Your answer must be the full set of entries, repeated exactly.
━━━━━ Material shown
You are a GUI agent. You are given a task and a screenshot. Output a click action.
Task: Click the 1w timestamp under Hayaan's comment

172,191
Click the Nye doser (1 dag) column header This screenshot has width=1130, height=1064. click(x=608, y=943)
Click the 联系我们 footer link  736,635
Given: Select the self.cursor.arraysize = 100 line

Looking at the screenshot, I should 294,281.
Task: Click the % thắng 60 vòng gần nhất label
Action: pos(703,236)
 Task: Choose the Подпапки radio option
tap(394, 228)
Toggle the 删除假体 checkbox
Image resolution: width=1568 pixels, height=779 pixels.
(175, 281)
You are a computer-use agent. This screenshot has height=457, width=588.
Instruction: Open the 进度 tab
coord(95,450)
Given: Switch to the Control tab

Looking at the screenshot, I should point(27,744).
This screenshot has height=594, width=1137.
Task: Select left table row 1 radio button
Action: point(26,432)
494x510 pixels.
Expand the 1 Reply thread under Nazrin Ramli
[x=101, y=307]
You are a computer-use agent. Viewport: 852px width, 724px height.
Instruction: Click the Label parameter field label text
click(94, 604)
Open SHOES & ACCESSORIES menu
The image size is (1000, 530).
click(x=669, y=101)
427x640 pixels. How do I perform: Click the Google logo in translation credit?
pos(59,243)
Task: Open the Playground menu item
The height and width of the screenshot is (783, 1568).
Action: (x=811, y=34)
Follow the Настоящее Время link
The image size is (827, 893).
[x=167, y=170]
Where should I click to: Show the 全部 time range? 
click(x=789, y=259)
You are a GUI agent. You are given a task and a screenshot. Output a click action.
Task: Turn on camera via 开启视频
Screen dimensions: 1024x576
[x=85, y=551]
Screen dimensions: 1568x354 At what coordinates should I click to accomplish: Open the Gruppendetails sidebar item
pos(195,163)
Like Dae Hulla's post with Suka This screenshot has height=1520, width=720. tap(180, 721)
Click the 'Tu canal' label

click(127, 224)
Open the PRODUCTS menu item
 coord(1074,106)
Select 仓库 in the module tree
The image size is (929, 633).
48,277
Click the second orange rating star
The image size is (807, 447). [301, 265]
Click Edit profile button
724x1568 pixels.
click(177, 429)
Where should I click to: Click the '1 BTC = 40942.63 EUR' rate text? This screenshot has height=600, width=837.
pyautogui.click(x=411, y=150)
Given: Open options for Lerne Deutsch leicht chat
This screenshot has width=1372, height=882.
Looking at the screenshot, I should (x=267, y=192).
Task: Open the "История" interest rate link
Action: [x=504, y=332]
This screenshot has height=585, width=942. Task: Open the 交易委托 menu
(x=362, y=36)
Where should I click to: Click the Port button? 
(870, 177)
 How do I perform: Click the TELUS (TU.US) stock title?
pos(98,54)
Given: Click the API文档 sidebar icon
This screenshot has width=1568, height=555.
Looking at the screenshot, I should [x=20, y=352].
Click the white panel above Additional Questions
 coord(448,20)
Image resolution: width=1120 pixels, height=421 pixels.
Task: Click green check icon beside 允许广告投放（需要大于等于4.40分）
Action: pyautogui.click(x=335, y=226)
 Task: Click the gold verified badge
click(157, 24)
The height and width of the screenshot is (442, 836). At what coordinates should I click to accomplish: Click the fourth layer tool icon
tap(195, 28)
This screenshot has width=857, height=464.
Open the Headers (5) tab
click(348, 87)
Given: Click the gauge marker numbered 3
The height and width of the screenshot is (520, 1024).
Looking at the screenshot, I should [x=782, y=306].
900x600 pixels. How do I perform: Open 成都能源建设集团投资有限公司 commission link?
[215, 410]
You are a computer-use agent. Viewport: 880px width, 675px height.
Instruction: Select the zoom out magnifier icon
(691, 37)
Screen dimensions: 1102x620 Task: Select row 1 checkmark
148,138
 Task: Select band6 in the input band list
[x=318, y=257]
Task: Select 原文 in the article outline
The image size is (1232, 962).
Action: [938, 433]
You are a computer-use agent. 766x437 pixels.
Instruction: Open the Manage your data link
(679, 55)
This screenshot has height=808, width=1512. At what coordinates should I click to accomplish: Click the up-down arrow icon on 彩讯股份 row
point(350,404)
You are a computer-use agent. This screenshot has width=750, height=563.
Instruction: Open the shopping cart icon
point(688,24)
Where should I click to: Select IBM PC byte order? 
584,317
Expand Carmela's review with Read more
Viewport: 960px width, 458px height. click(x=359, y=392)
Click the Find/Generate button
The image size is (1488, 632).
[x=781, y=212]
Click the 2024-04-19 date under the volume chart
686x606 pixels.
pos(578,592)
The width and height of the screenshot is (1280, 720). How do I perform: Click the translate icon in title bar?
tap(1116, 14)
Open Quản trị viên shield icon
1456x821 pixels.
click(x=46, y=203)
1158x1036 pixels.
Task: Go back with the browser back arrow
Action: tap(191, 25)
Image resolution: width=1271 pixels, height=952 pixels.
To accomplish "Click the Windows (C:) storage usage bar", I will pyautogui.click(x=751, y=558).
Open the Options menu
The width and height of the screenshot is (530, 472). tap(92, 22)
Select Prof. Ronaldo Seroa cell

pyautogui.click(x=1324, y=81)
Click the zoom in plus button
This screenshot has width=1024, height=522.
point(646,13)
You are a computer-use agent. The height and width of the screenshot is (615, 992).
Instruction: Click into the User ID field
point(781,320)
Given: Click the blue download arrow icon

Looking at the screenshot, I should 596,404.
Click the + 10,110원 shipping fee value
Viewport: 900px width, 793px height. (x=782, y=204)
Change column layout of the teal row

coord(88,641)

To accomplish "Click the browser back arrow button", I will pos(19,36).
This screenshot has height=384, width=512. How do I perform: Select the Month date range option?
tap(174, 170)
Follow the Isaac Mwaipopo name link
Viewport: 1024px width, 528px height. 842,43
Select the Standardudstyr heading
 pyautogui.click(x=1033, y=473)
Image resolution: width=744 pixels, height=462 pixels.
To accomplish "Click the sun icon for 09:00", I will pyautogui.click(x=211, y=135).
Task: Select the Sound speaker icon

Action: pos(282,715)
━━━━━━━━━━
▸ **Written answer**
You are a GUI agent. You are given a task and a screenshot. Output a click action.
Task: Click the 1w timestamp under Hayaan's comment

172,191
Click the Nye doser (1 dag) column header This screenshot has width=1130, height=1064. click(x=608, y=943)
Click the 联系我们 footer link  736,635
Given: Select the self.cursor.arraysize = 100 line

Looking at the screenshot, I should 294,281.
Task: Click the % thắng 60 vòng gần nhất label
Action: pos(703,236)
 Task: Choose the Подпапки radio option
tap(394, 228)
Toggle the 删除假体 checkbox
Image resolution: width=1568 pixels, height=779 pixels.
(175, 281)
You are a computer-use agent. This screenshot has height=457, width=588.
Instruction: Open the 进度 tab
coord(95,450)
Given: Switch to the Control tab

Looking at the screenshot, I should point(27,744).
This screenshot has height=594, width=1137.
Task: Select left table row 1 radio button
Action: point(26,432)
494x510 pixels.
Expand the 1 Reply thread under Nazrin Ramli
[x=101, y=307]
You are a computer-use agent. Viewport: 852px width, 724px height.
Instruction: Click the Label parameter field label text
click(94, 604)
Open SHOES & ACCESSORIES menu
The image size is (1000, 530).
click(x=669, y=101)
427x640 pixels. How do I perform: Click the Google logo in translation credit?
pos(59,243)
Task: Open the Playground menu item
The height and width of the screenshot is (783, 1568).
Action: (x=811, y=34)
Follow the Настоящее Время link
The image size is (827, 893).
[x=167, y=170]
Where should I click to: Show the 全部 time range? 
click(x=789, y=259)
You are a GUI agent. You are given a task and a screenshot. Output a click action.
Task: Turn on camera via 开启视频
Screen dimensions: 1024x576
[x=85, y=551]
Screen dimensions: 1568x354 At what coordinates should I click to accomplish: Open the Gruppendetails sidebar item
pos(195,163)
Like Dae Hulla's post with Suka This screenshot has height=1520, width=720. tap(180, 721)
Click the 'Tu canal' label

click(127, 224)
Open the PRODUCTS menu item
 coord(1074,106)
Select 仓库 in the module tree
The image size is (929, 633).
48,277
Click the second orange rating star
The image size is (807, 447). [301, 265]
Click Edit profile button
724x1568 pixels.
click(177, 429)
Where should I click to: Click the '1 BTC = 40942.63 EUR' rate text? This screenshot has height=600, width=837.
pyautogui.click(x=411, y=150)
Given: Open options for Lerne Deutsch leicht chat
This screenshot has width=1372, height=882.
Looking at the screenshot, I should (x=267, y=192).
Task: Open the "История" interest rate link
Action: [x=504, y=332]
This screenshot has height=585, width=942. Task: Open the 交易委托 menu
(x=362, y=36)
Where should I click to: Click the Port button? 
(870, 177)
 How do I perform: Click the TELUS (TU.US) stock title?
pos(98,54)
Given: Click the API文档 sidebar icon
This screenshot has width=1568, height=555.
Looking at the screenshot, I should [x=20, y=352].
Click the white panel above Additional Questions
 coord(448,20)
Image resolution: width=1120 pixels, height=421 pixels.
Task: Click green check icon beside 允许广告投放（需要大于等于4.40分）
Action: pyautogui.click(x=335, y=226)
 Task: Click the gold verified badge
click(157, 24)
The height and width of the screenshot is (442, 836). At what coordinates should I click to accomplish: Click the fourth layer tool icon
tap(195, 28)
This screenshot has width=857, height=464.
Open the Headers (5) tab
click(348, 87)
Given: Click the gauge marker numbered 3
The height and width of the screenshot is (520, 1024).
Looking at the screenshot, I should [x=782, y=306].
900x600 pixels. How do I perform: Open 成都能源建设集团投资有限公司 commission link?
[215, 410]
You are a computer-use agent. Viewport: 880px width, 675px height.
Instruction: Select the zoom out magnifier icon
(691, 37)
Screen dimensions: 1102x620 Task: Select row 1 checkmark
148,138
 Task: Select band6 in the input band list
[x=318, y=257]
Task: Select 原文 in the article outline
The image size is (1232, 962).
Action: [938, 433]
You are a computer-use agent. 766x437 pixels.
Instruction: Open the Manage your data link
(679, 55)
This screenshot has height=808, width=1512. At what coordinates should I click to accomplish: Click the up-down arrow icon on 彩讯股份 row
point(350,404)
You are a computer-use agent. This screenshot has width=750, height=563.
Instruction: Open the shopping cart icon
point(688,24)
Where should I click to: Select IBM PC byte order? 
584,317
Expand Carmela's review with Read more
Viewport: 960px width, 458px height. click(x=359, y=392)
Click the Find/Generate button
The image size is (1488, 632).
[x=781, y=212]
Click the 2024-04-19 date under the volume chart
686x606 pixels.
pos(578,592)
The width and height of the screenshot is (1280, 720). How do I perform: Click the translate icon in title bar?
tap(1116, 14)
Open Quản trị viên shield icon
1456x821 pixels.
click(x=46, y=203)
1158x1036 pixels.
Task: Go back with the browser back arrow
Action: tap(191, 25)
Image resolution: width=1271 pixels, height=952 pixels.
To accomplish "Click the Windows (C:) storage usage bar", I will pyautogui.click(x=751, y=558).
Open the Options menu
The width and height of the screenshot is (530, 472). tap(92, 22)
Select Prof. Ronaldo Seroa cell

pyautogui.click(x=1324, y=81)
Click the zoom in plus button
This screenshot has width=1024, height=522.
point(646,13)
You are a computer-use agent. The height and width of the screenshot is (615, 992).
Instruction: Click into the User ID field
point(781,320)
Given: Click the blue download arrow icon

Looking at the screenshot, I should 596,404.
Click the + 10,110원 shipping fee value
Viewport: 900px width, 793px height. (x=782, y=204)
Change column layout of the teal row

coord(88,641)

To accomplish "Click the browser back arrow button", I will pos(19,36).
This screenshot has height=384, width=512. How do I perform: Select the Month date range option?
tap(174, 170)
Follow the Isaac Mwaipopo name link
Viewport: 1024px width, 528px height. 842,43
Select the Standardudstyr heading
 pyautogui.click(x=1033, y=473)
Image resolution: width=744 pixels, height=462 pixels.
To accomplish "Click the sun icon for 09:00", I will pyautogui.click(x=211, y=135).
Task: Select the Sound speaker icon

Action: pos(282,715)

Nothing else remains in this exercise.